5. For teens, participate in a Bible Quiz team, and beat the socks off the Evangelical Churches in your area. For adults, start and coach a Bible Quiz team from your church. If you have never heard of Bible Quizzing, learn. A god place to start is http://www.wbqa.org/. This was an important part of my upbringing, and one of the reasons that many Evangelicals know their faith better than Catholics.

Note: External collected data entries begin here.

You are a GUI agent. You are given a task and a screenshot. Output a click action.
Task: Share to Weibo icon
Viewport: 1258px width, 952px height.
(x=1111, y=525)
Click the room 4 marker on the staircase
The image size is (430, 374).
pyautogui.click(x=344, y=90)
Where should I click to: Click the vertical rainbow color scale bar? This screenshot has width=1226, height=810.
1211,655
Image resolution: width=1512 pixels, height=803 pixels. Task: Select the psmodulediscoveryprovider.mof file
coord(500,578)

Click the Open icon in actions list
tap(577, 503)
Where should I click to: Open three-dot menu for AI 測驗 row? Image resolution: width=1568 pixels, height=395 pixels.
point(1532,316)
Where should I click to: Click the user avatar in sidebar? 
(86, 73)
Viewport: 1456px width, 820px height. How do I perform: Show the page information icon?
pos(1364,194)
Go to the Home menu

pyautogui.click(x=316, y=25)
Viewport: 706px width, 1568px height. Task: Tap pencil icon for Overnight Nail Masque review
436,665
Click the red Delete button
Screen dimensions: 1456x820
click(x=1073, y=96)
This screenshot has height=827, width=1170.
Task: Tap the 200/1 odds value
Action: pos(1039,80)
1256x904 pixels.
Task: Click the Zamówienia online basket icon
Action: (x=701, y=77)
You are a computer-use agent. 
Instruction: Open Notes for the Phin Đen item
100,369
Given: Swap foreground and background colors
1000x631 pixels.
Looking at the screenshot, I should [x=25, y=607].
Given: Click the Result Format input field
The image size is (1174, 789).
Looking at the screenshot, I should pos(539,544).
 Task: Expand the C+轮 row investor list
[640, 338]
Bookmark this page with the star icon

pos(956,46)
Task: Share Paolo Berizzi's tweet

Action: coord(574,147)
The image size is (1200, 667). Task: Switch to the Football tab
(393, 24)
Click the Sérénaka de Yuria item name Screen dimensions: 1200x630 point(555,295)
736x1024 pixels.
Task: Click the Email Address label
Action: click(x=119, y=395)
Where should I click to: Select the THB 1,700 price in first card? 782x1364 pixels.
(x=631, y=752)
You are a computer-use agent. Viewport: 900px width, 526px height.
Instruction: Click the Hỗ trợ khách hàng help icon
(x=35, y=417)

6. Participate (create) small growth groups around interests and or callings (e.g. music, service, parenting, singles, business, work, sports). These are groups where small groups of people get together regularly to study, fellowship, pray, and, most importantly, are there to help each other during the week when trials or celebrations occur. EVERYONE in a parish should be assigned to a small group, whether or not they attend. In some churches small groups are assigned to a layperson who becomes the informal leader and instigator of prayers or events for the group. In some Evangelical Churches these people are called deacons and deaconesses (which are much different from the trained deacons in Catholicism.) Don't get hung up on the name. Call them something different. Just do it.

7. Start and maintain a prayer telephone chain (or email, or text messaging) for everyone in your small group, and by extension the entire parish. When someone needs prayer, the group leader is called, who becomes a gatekeeper, and the group is called to pray. These are VERY helpful to inculcating the Christ centered existence during the week.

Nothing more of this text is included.